Bullock should heed Lowe’s mistakes to secure second term
If Michele Bullock does not learn from the two fundamental mistakes of her boss, Philip Lowe, then she is likely to run into very similar problems and will not be awarded a second term.
Philip Lowe’s first mistake is made by many leaders around the nation — not admitting error. When Lowe forecast interest rates would stay low until 2024 he then watched a lending spree erupt, partly as a result. It was time to admit error.
Yet is very hard for a corporate CEO to admit error let alone a Reserve Bank governor. Yet it can be done. The unrestrained bank mortgage lending that was later to cause the nation so much damage needed to be nipped in the bud and part of that process was for the Reserve Bank to say there were new forces emerging that required an amendment to the “low rates until 2024” forecast.
Bullock won’t make the interest forecast mistake but anyone who is making regular speeches and answering questions can make a statement that they later regret.
The second mistake is more fundamental. Both Treasury and the Reserve Bank rely on mountains of statistics to make decisions.
The Reserve Bank has many excellent analysts who are brilliant at poring through the data. If the economy is relatively stable that process works perfectly well, and the Reserve Bank board gets good advice.
But if there is turmoil with big fluctuations up or down then the official statistics can be many months old and once a new trend has been isolated it is too late to take early action.
After Easter in 2020 the Australian economy started to boom – a development few expected. The Reserve Bank had to move quickly, or the boom would quickly ignite inflation. The statistics didn’t isolate the boom until well into 2020-21.
Similarly, after Mother’s Day this year the retail sector sagged, and that information has yet to be properly reflected in the statistics although company announcements are confirming the trend. These two situations show that the days of trying to run a central bank from one city in a country as broad as Australia are over, if they ever existed.
Former Reserve Bank governors and their top people made less speeches than Philip Lowe but spent a lot less time at head office.
Governors and their senior staff were talking face to face to businesspeople and others around the nation on a regular basis.

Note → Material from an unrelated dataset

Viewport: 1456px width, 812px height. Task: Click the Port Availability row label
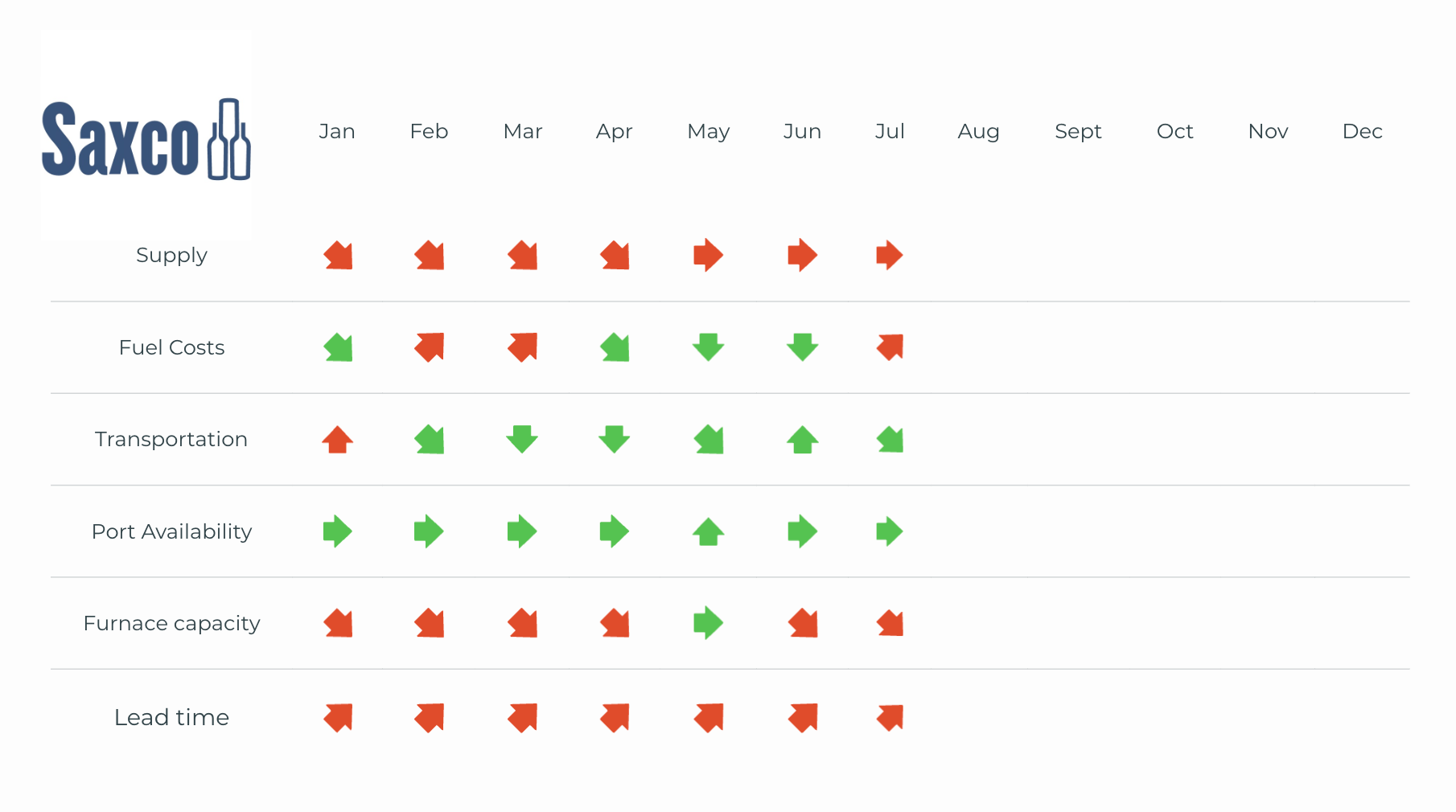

They would have known about these two swings even more quickly than people like myself did.
It’s not going to be easy to convince Reserve Bank staff that you can’t understand what is going on in the nation “from Martin Place and the Manly/Cremorne ferries”.
Bullock will need to be very alert to what is happening on the ground because she dealing with a government in Canberra that is generating policies to boost inflation and reduce productivity via industrial relations legislation.
Only by understanding what is actually happening will the Reserve Bank be able to develop policies to counter Canberra’s potential economic carnage.
I have never been to a Reserve Bank board meeting but as I understand it the directors are bombarded with material from the Martin Place economists plus material from Treasury which operates an even more isolated system out of Canberra.
It is highly likely that in the years ahead we will have more events like those that took place in 2020 and 2023.
Treasury will always be behind, and it will get worst now that they are mostly working from home.
The nation needs a Reserve Bank that is in regular personal touch with people around our land.
Sydney is a great city, but it is not Australia nor are any of the other centres.
Our central bank needs to understand this and the departure of Philip Lowe underlines that the new Reserve Bank governor will have to change the way the central bank collects and interprets its information.
It is not going to be easy because one of Philip Lowe’s legacies was to spend $500m renovating the 1964 Reserve Bank citadel which had been riddled with asbestos. It would have made an excellent museum for Australian banking.